For years, scientists have held out hope that the rapidly evolving field of genetics could transform medical diagnosis and treatment, moving beyond a trial-and-error approach.
But the vision of individualized treatment based on a patient’s genetic makeup and other biological markers has yet to materialize, even if better use of genetic information has led to advances in cancer care and other areas.
Now the pursuit of “personalized medicine” is expected to get a major push from the incoming administration of president-elect Barack Obama. As a senator, Obama introduced legislation to coordinate the sometimes conflicting policies of government agencies and provide more support for private research. He remains keen on the idea.
“The president-elect has indicated his support for both advancing personalized medicine and increasing [research] funding,” said Representative Patrick Kennedy, who has introduced legislation in the House that builds on Obama’s.
Obama is also interested in the role that personalized medicine could play as an element of changes in the broader health care system.
“The issue of getting the right treatment to the right person goes with his whole emphasis on health reform,” said Mark McClellan, a noted Republican health care expert who served US President George W. Bush as Medicare director and head of the Food and Drug Administration (FDA).
“If we’re thinking about reforming the health care system, we should be thinking about what medicine will be like down the road when health care reform is fully implemented,” McClellan said.
Although medical science is more technologically advanced than at any time in history, in some ways it is still strikingly old-fashioned.
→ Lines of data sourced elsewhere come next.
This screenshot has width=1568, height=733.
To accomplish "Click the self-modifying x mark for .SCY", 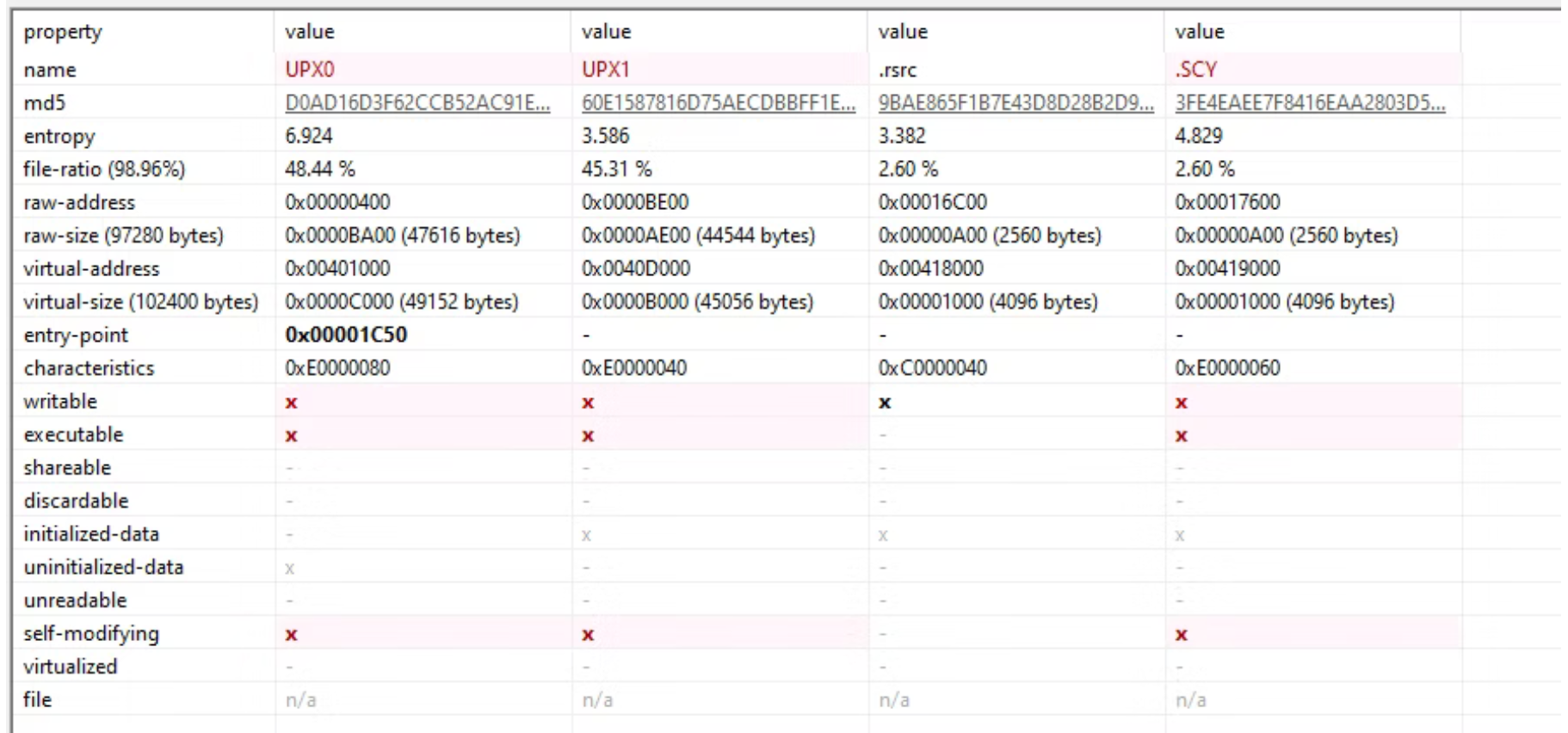I will (x=1182, y=635).
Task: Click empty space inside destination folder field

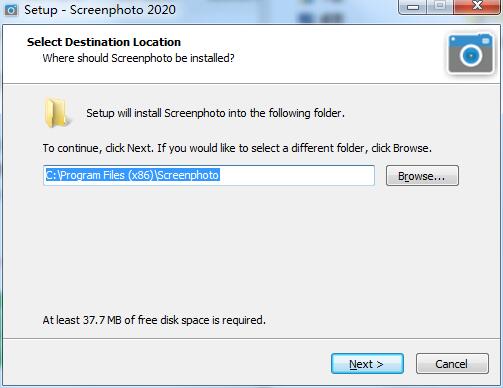Action: tap(297, 175)
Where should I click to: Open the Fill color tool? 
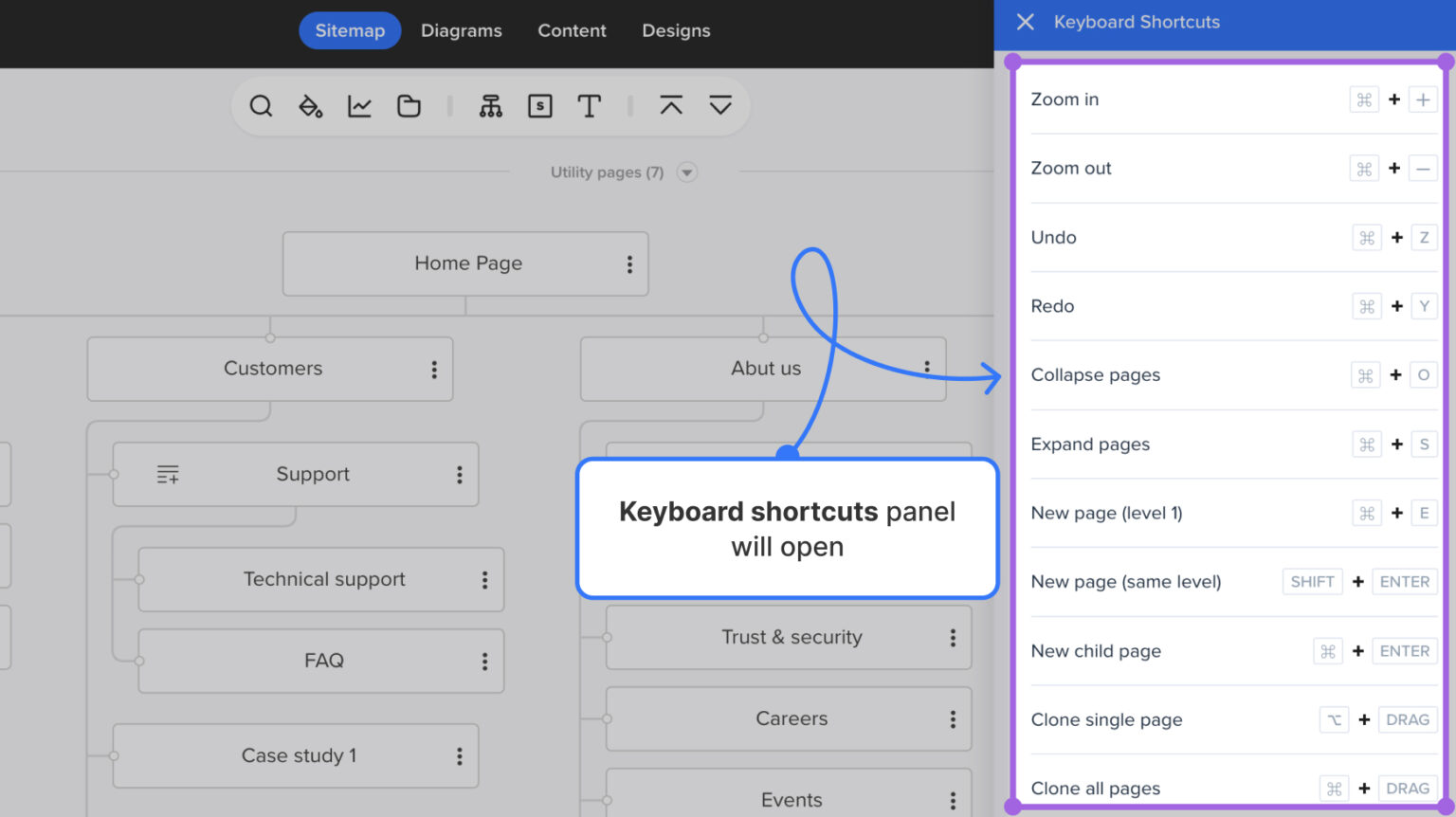tap(310, 105)
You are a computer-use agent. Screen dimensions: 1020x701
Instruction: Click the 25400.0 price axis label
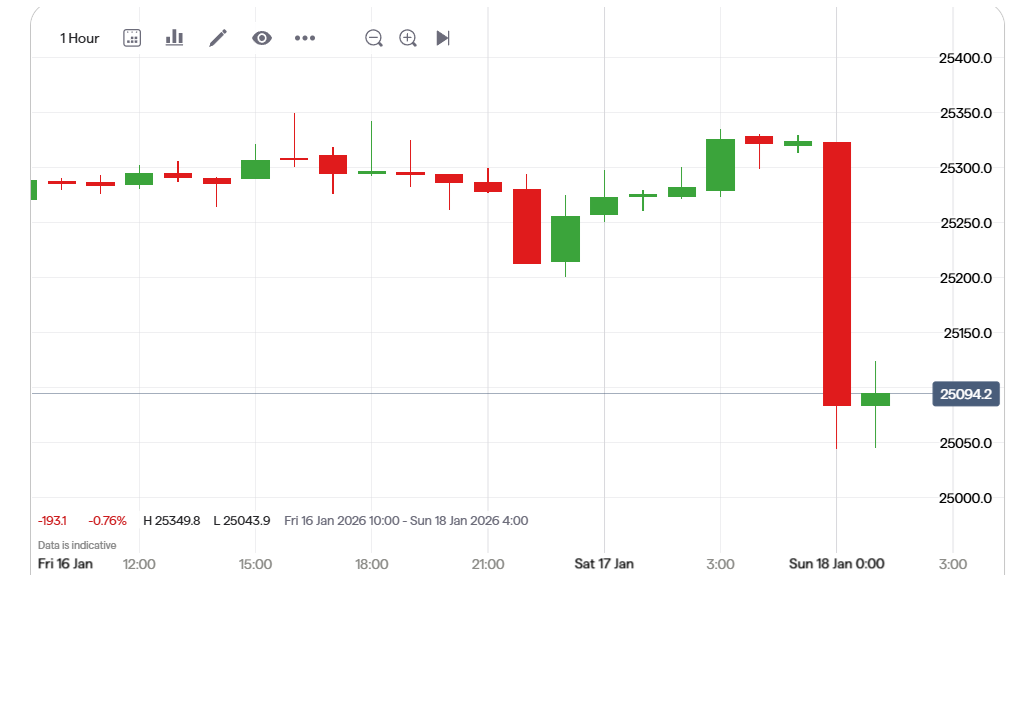[965, 58]
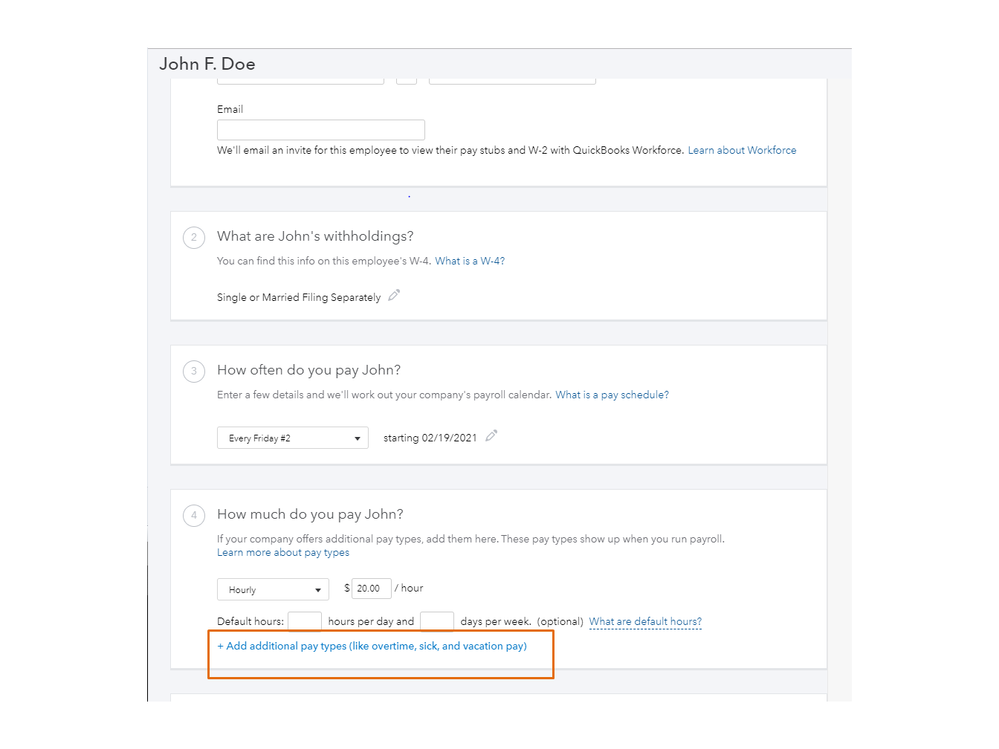The width and height of the screenshot is (999, 749).
Task: Click the John F. Doe page title
Action: point(207,64)
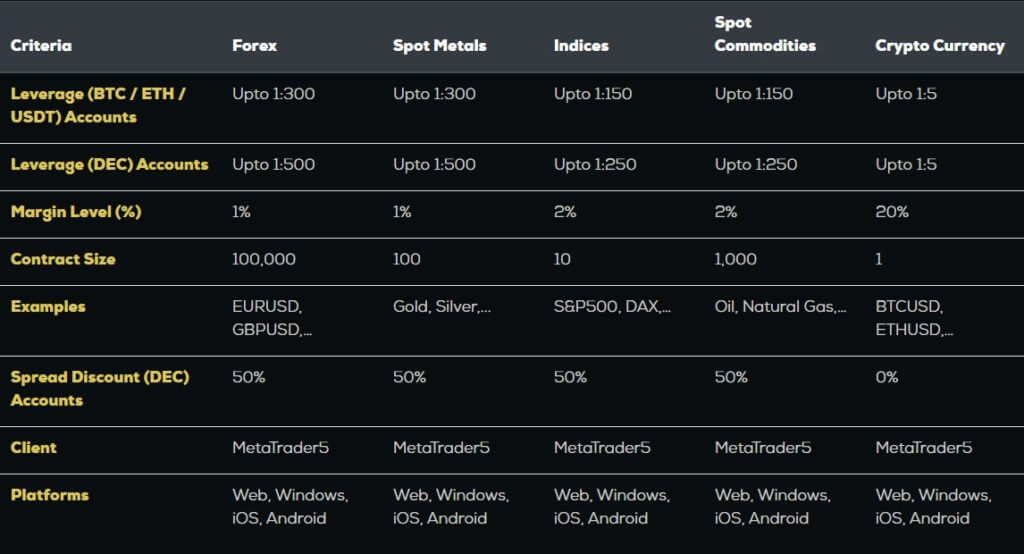Screen dimensions: 1024x554
Task: Click the Margin Level (%) row label
Action: [76, 212]
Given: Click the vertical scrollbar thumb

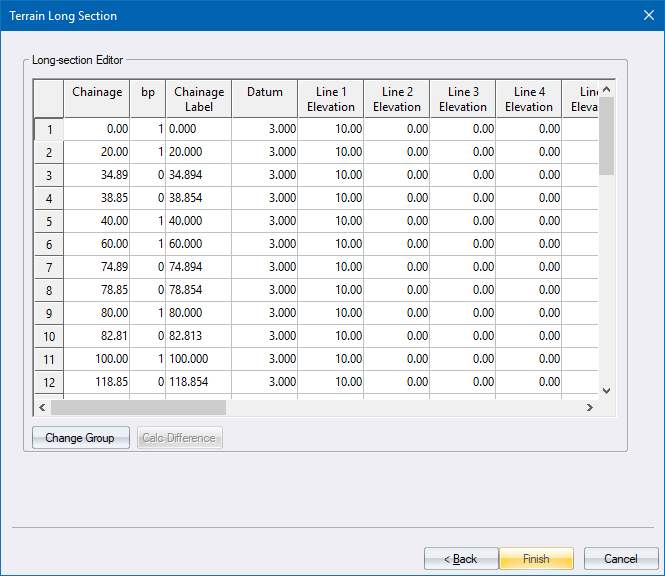Looking at the screenshot, I should [x=607, y=135].
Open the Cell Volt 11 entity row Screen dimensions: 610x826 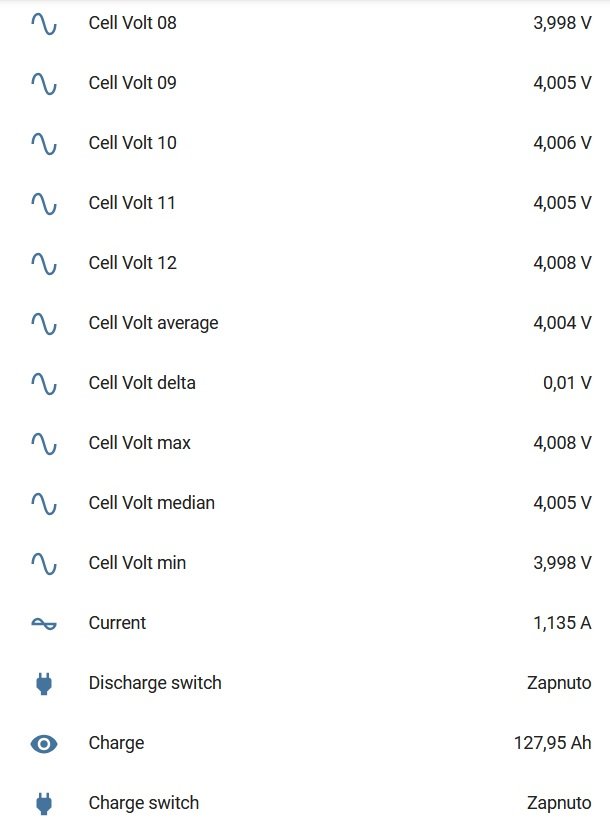click(x=132, y=203)
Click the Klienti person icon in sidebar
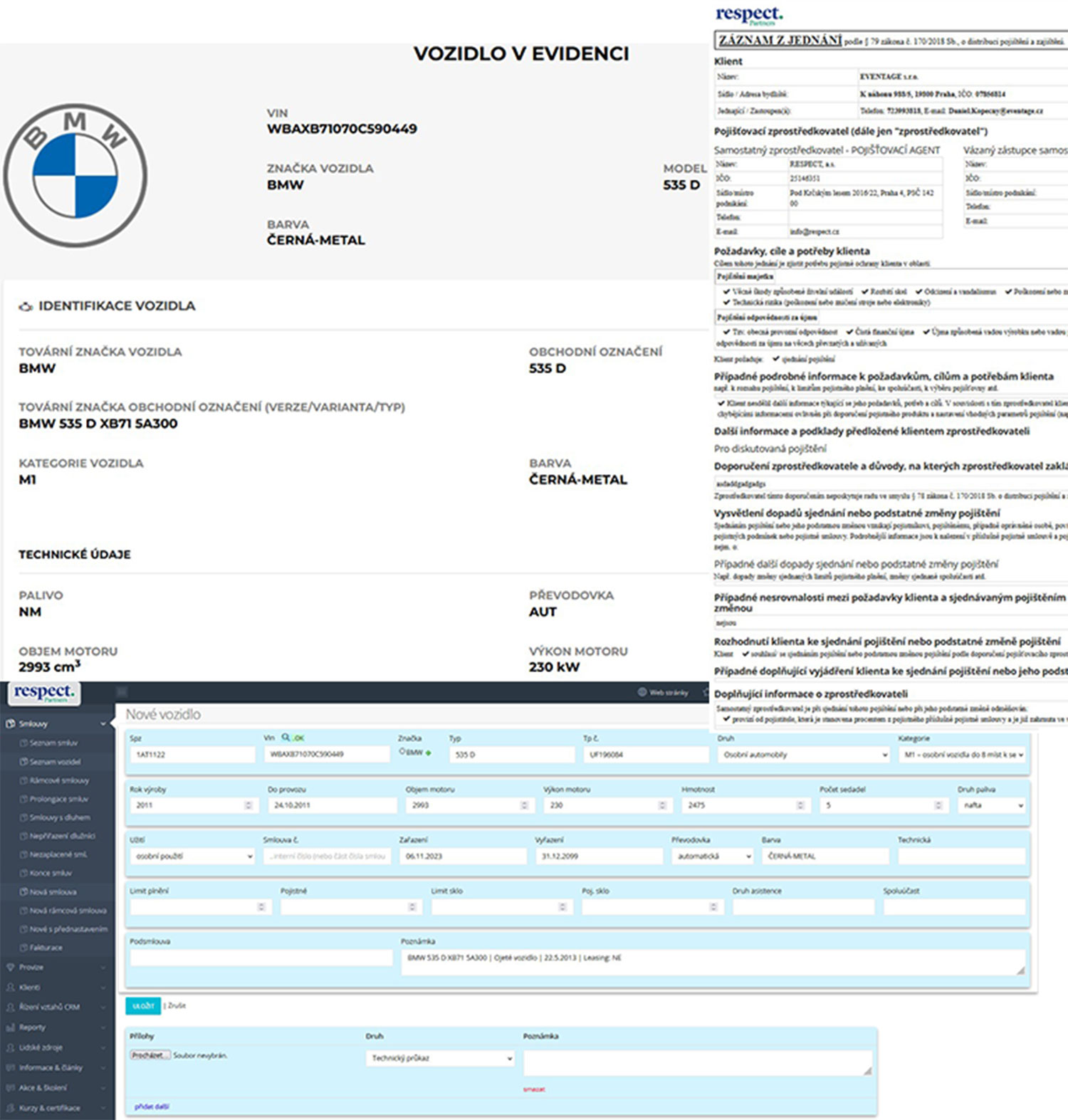The image size is (1068, 1120). 11,988
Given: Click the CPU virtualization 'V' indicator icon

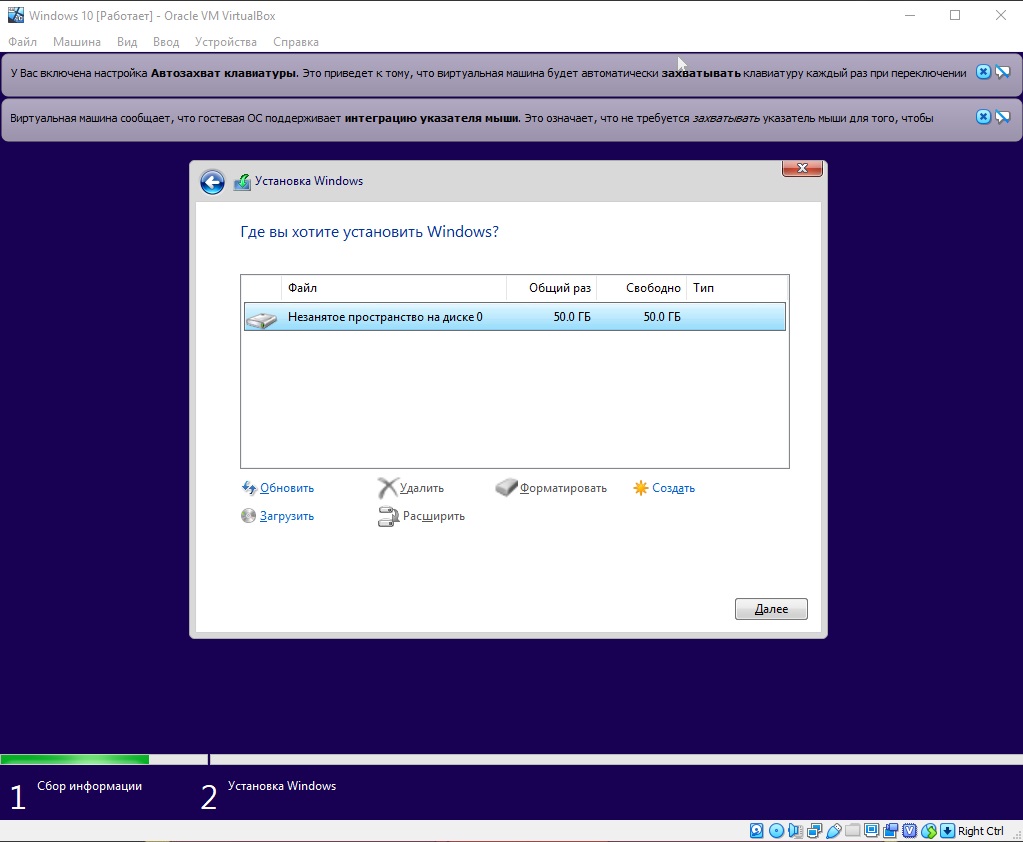Looking at the screenshot, I should coord(909,831).
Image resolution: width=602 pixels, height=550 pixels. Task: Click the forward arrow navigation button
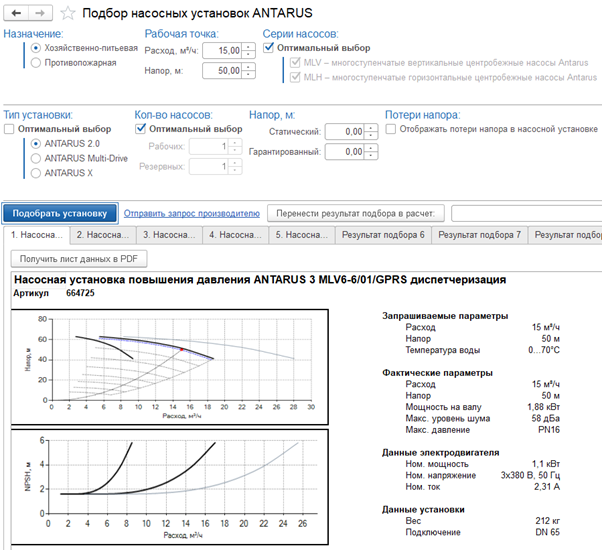[x=40, y=13]
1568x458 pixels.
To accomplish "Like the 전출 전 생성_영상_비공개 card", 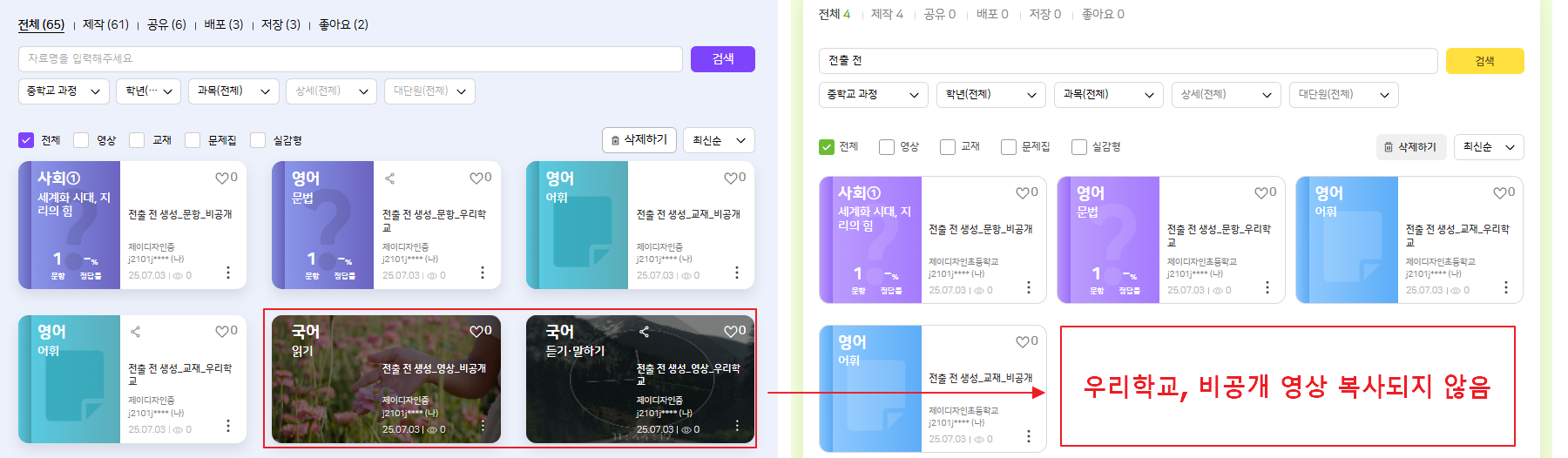I will click(x=476, y=332).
For example, most prescription drugs are effective only in about 60 percent of treated patients, leading to a trial-and-error approach to treatment that not only may be more costly, but can put some patients at risk.
Among patients, the varying responses to medications may be linked to differences in genetic makeup that affect how the body processes a drug. For example, the Food and Drug Administration recently warned that certain drugs for epilepsy may prompt a severe skin reaction in Asian patients because of a genetic trait.
The practice of medicine could be streamlined if doctors had reliable ways of predicting which drugs would work on which individuals.
Government funding for research helped make possible many of the scientific gains in genetics, and Congress has passed landmark legislation outlawing discrimination against patients on the basis of genetic information.
But the mundane decisions, such as whether or not to pay for some genetic tests, have not progressed that smoothly.
For example, the FDA supported research that found certain genes can make some patients taking the blood thinner Coumadin susceptible to potentially fatal bleeding. The agency has been pushing for some time to make doctors aware of genetic tests that could help their patients.
But the government health program has not yet set a national policy on paying for the tests. Problems with Coumadin, also known as warfarin, are a major cause of emergency room visits for seniors.
“It would be very helpful if you could get [Medicare] and FDA talking to each other,” said Edward Abrahams, executive director of the Personalized Medicine Coalition.
“Right now they really don’t communicate very well, and they have different agendas. The federal government is not coordinated around removing the barriers to personalized medicine,” he said.
His group represents university research centers, industry and patients.
Obama’s legislation would create an interagency group to coordinate the policies of federal agencies whose decisions have an impact on the issue. Kennedy also would direct Medicare to set a fixed policy for coverage of genetic tests and treatments.